[EXERCISE DATA — start]
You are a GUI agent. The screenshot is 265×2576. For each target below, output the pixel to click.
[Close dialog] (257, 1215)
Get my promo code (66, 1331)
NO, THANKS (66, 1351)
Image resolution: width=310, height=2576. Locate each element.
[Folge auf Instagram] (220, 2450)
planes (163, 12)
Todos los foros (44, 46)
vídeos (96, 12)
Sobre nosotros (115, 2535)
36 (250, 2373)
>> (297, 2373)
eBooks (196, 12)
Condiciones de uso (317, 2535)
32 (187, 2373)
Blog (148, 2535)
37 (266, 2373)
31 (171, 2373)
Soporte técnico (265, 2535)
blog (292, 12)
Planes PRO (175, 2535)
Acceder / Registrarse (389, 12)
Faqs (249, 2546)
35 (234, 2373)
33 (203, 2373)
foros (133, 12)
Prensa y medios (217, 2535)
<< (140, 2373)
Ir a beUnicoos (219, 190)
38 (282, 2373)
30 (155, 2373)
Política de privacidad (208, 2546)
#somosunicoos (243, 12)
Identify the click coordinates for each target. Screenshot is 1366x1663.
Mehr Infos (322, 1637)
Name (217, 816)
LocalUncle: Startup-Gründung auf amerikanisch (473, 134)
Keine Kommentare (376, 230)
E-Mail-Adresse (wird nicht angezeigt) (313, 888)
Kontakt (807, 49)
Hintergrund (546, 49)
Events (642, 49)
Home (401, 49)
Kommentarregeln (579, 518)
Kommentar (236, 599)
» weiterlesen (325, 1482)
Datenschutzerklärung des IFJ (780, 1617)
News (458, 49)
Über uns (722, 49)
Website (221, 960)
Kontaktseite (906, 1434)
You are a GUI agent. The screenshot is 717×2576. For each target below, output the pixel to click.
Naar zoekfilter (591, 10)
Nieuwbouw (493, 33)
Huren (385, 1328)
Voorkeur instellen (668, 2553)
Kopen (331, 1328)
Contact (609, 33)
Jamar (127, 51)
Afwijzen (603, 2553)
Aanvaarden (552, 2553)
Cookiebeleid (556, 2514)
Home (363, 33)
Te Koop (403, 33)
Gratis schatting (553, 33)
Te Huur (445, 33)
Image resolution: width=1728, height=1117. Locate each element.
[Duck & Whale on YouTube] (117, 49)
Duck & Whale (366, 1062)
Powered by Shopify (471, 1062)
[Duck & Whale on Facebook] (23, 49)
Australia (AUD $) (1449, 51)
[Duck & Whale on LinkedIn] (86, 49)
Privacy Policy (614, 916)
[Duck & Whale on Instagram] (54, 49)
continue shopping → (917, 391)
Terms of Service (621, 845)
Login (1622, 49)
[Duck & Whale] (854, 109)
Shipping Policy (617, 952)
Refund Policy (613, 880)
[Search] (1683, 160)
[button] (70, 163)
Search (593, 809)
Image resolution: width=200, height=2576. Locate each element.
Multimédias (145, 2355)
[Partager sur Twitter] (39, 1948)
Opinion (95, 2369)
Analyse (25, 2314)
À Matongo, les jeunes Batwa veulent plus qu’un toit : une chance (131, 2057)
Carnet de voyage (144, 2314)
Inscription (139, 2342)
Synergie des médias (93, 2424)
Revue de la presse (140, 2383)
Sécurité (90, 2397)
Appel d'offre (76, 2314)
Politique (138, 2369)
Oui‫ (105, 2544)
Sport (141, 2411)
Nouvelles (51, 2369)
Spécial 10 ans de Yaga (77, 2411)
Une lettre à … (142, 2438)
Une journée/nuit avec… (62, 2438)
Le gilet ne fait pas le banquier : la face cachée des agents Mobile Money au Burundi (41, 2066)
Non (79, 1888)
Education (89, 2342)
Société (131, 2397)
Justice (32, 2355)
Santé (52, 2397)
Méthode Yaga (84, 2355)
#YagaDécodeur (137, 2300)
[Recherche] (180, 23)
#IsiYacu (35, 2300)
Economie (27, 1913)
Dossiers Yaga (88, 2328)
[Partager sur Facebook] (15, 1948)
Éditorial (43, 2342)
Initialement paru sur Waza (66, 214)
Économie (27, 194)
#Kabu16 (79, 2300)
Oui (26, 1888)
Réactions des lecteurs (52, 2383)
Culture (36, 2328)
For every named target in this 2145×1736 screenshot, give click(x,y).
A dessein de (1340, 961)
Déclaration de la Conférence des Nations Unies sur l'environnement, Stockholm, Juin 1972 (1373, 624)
[EXERCISE DATA — finish]
» PROBLEM TO SOLVE
All lines above with "Facebook" in them should be returned.

» REPLY TO THE TASK
[Duck & Whale on Facebook] (23, 49)
[Partager sur Facebook] (15, 1948)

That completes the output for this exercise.